◆ Prompt ◆
Would you print all of the entries exactly, please, but without their pictures?
· · · ·
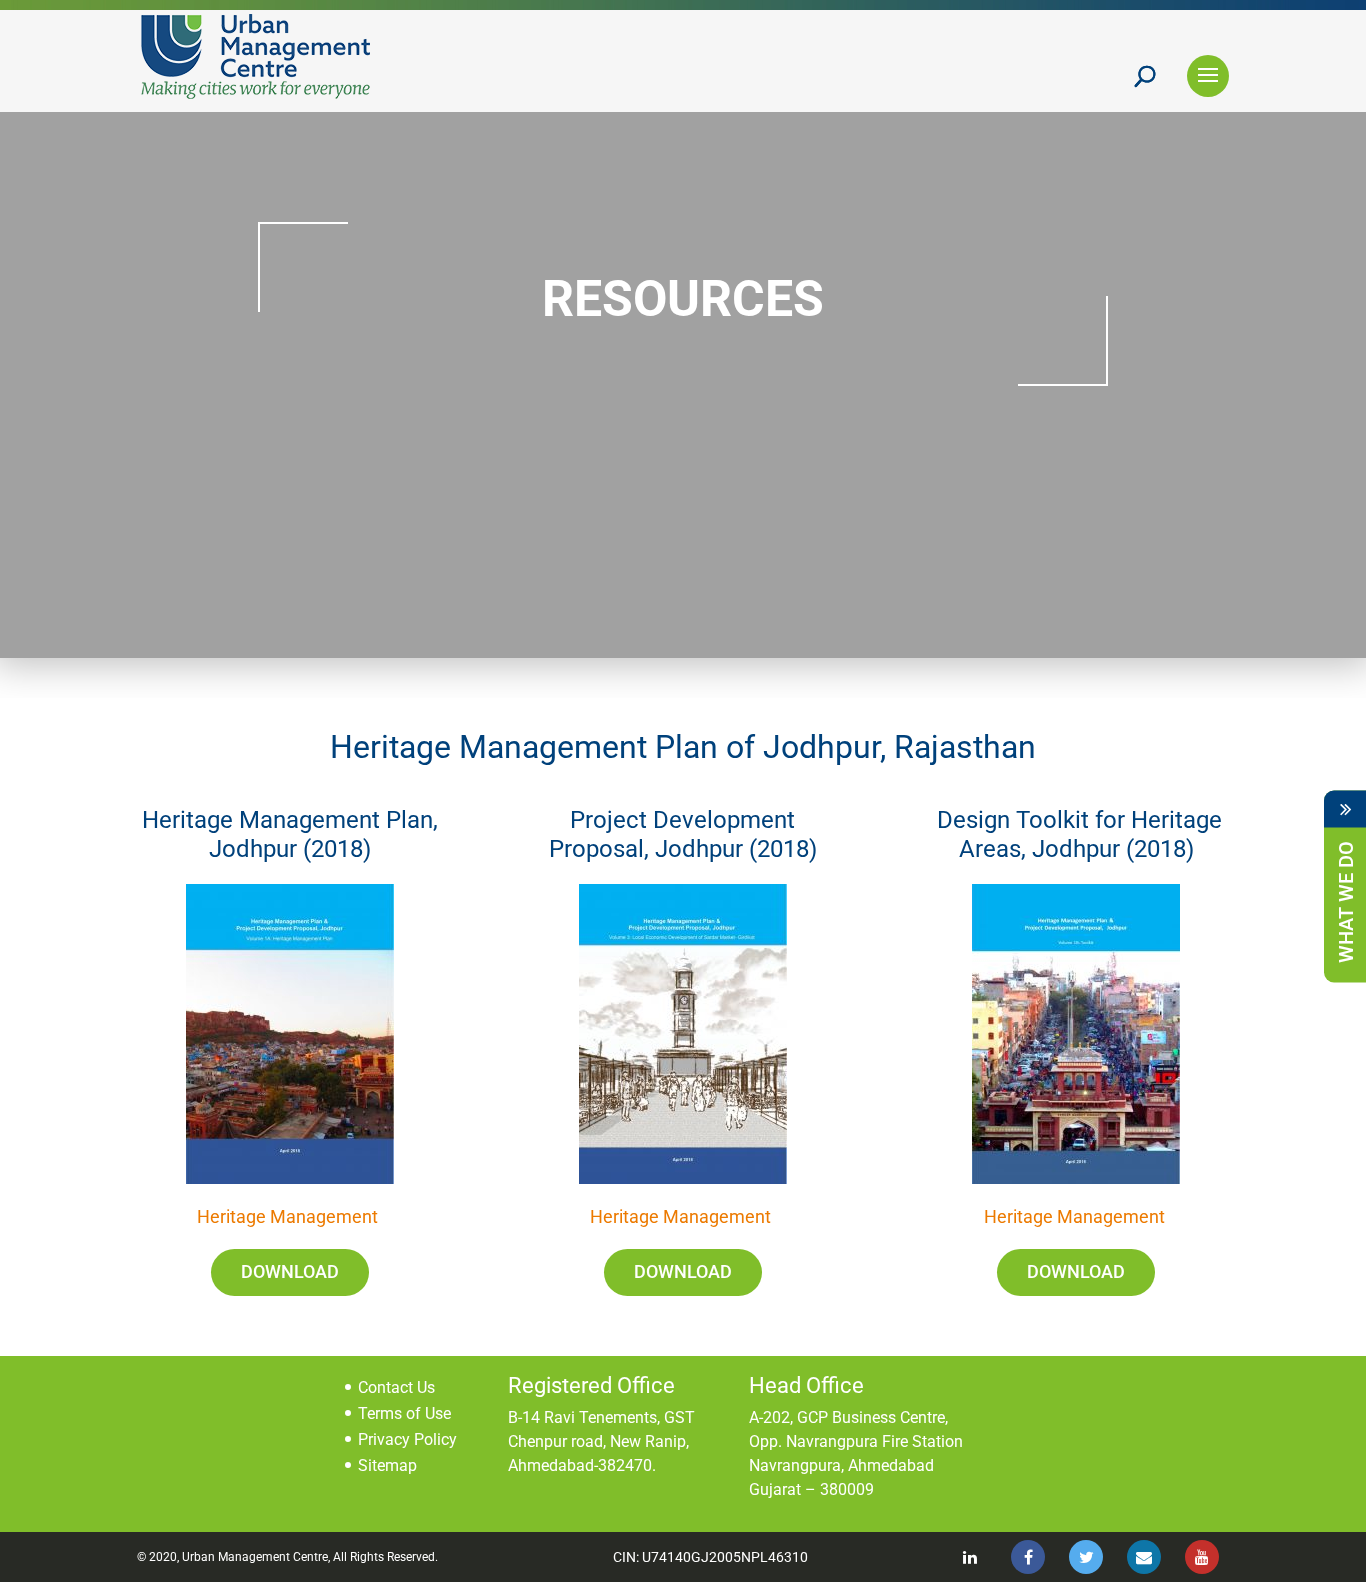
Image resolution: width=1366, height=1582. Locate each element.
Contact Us (396, 1387)
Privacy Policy (407, 1439)
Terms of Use (404, 1413)
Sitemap (387, 1465)
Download (290, 1271)
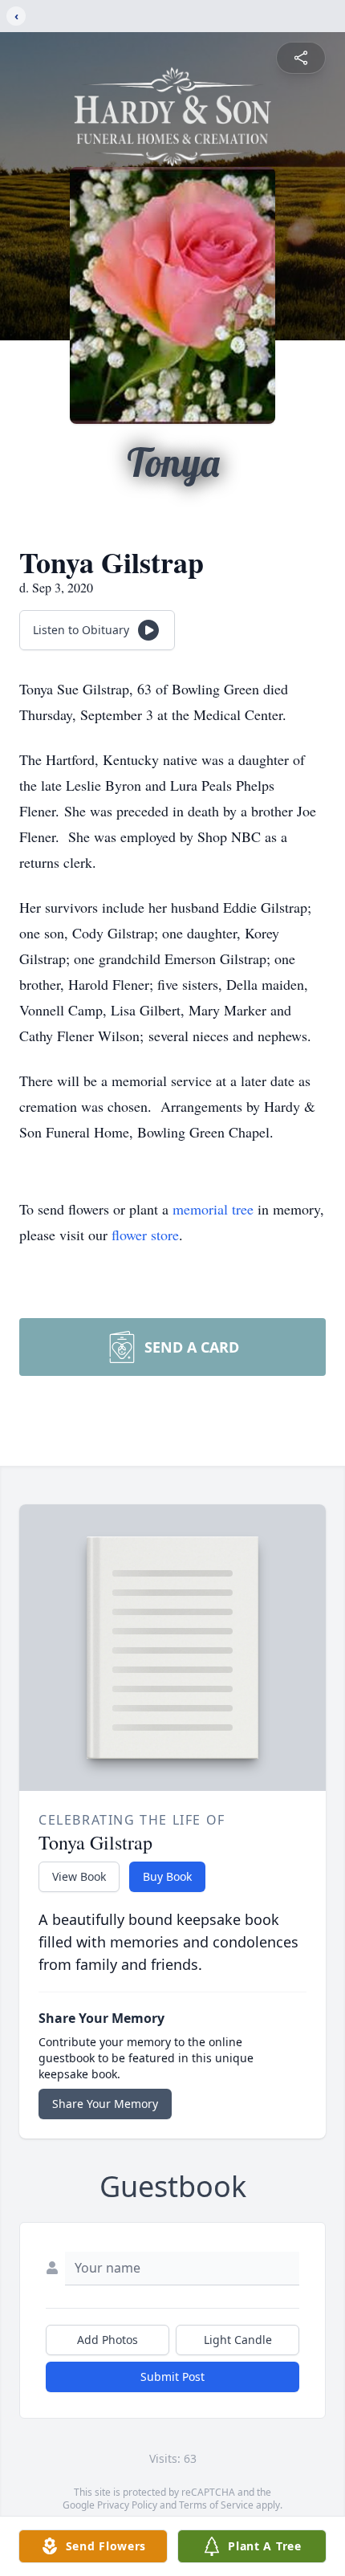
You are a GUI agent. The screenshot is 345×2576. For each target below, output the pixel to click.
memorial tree (213, 1209)
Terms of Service (216, 2505)
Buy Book (167, 1876)
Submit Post (172, 2376)
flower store (145, 1234)
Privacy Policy (127, 2505)
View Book (79, 1876)
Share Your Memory (105, 2103)
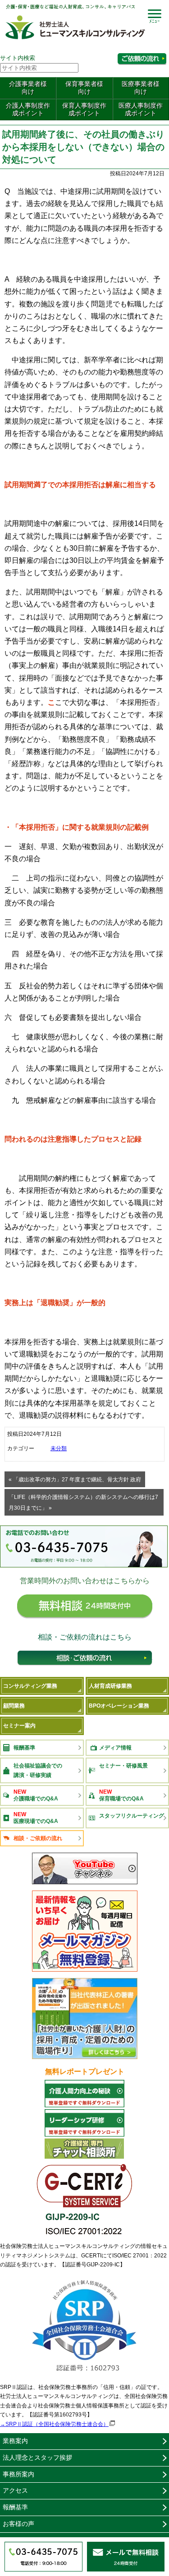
· · · ·
◆ Solution ◆
Image resolution: width=1366, height=1582. Locate each element.
Contact Us (396, 1387)
Privacy Policy (407, 1439)
Terms of Use (404, 1413)
Sitemap (387, 1465)
Download (290, 1271)
You are a GUI agent. The screenshot is 345×2576. For each target below, output the pixel to click.
memorial tree (213, 1209)
Terms of Service (216, 2505)
Buy Book (167, 1876)
Submit Post (172, 2376)
flower store (145, 1234)
Privacy Policy (127, 2505)
View Book (79, 1876)
Share Your Memory (105, 2103)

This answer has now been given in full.